RECORDS FOR THIS EXERCISE —

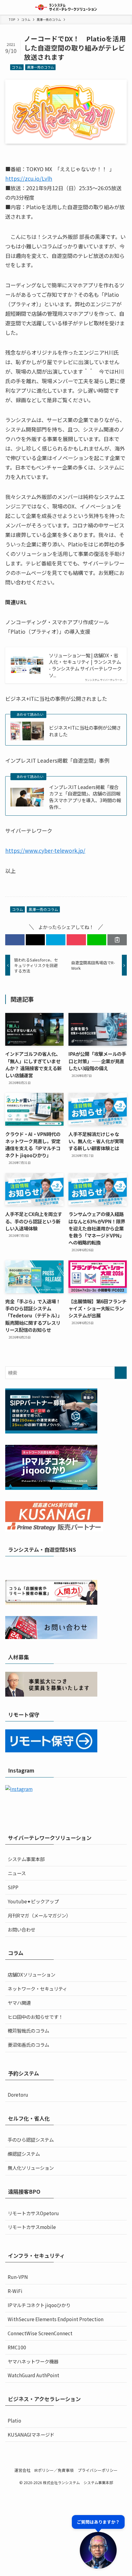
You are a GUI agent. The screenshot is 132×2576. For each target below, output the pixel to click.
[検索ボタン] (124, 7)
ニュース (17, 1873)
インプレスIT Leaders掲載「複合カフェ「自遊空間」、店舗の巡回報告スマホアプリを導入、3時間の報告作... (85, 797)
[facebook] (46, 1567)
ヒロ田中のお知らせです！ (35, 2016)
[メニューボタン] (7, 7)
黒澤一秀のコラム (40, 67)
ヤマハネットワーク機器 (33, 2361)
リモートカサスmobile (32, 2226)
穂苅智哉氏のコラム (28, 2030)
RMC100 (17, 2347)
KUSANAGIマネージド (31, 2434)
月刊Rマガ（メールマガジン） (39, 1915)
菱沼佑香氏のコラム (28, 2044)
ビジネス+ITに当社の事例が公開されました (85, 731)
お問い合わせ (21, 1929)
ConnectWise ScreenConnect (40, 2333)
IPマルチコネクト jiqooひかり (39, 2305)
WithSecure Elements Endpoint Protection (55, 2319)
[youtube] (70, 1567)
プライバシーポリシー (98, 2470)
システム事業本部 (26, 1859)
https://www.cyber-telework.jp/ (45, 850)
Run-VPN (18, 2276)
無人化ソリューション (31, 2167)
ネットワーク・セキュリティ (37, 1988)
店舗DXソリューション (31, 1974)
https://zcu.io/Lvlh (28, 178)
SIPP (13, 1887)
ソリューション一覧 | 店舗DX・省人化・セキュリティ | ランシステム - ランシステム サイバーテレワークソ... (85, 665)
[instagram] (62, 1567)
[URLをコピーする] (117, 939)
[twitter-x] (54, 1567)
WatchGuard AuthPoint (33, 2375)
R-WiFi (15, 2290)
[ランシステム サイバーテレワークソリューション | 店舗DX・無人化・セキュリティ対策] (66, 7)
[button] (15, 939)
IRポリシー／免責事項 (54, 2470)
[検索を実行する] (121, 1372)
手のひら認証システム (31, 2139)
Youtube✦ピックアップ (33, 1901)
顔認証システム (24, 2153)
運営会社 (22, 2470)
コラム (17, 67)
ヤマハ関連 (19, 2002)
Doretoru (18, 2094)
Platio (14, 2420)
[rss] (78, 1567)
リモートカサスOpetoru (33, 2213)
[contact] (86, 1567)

WHAT YOU SHOULD DO —
Lines before the one containing "ニュース (17, 1873)" are not wanted; please set down that line and every line after it through the end of the material, exactly.

RESULT FOR THIS EXERCISE —
ニュース (17, 1873)
インプレスIT Leaders掲載「複合カフェ「自遊空間」、店舗の巡回報告スマホアプリを導入、3時間の報告作... (85, 797)
[facebook] (46, 1567)
ヒロ田中のお知らせです！ (35, 2016)
[メニューボタン] (7, 7)
黒澤一秀のコラム (40, 67)
ヤマハネットワーク機器 (33, 2361)
リモートカサスmobile (32, 2226)
穂苅智哉氏のコラム (28, 2030)
RMC100 (17, 2347)
KUSANAGIマネージド (31, 2434)
月刊Rマガ（メールマガジン） (39, 1915)
菱沼佑香氏のコラム (28, 2044)
ビジネス+ITに当社の事例が公開されました (85, 731)
お問い合わせ (21, 1929)
ConnectWise ScreenConnect (40, 2333)
IPマルチコネクト jiqooひかり (39, 2305)
WithSecure Elements Endpoint Protection (55, 2319)
[youtube] (70, 1567)
プライバシーポリシー (98, 2470)
システム事業本部 (26, 1859)
https://www.cyber-telework.jp/ (45, 850)
Run-VPN (18, 2276)
無人化ソリューション (31, 2167)
ネットワーク・セキュリティ (37, 1988)
店舗DXソリューション (31, 1974)
https://zcu.io/Lvlh (28, 178)
SIPP (13, 1887)
ソリューション一覧 | 店舗DX・省人化・セキュリティ | ランシステム - ランシステム サイバーテレワークソ... (85, 665)
[instagram] (62, 1567)
[URLをコピーする] (117, 939)
[twitter-x] (54, 1567)
WatchGuard AuthPoint (33, 2375)
R-WiFi (15, 2290)
[ランシステム サイバーテレワークソリューション | 店舗DX・無人化・セキュリティ対策] (66, 7)
[button] (15, 939)
IRポリシー／免責事項 (54, 2470)
[検索を実行する] (121, 1372)
手のひら認証システム (31, 2139)
Youtube✦ピックアップ (33, 1901)
顔認証システム (24, 2153)
運営会社 (22, 2470)
コラム (17, 67)
ヤマハ関連 (19, 2002)
Doretoru (18, 2094)
Platio (14, 2420)
[rss] (78, 1567)
リモートカサスOpetoru (33, 2213)
[contact] (86, 1567)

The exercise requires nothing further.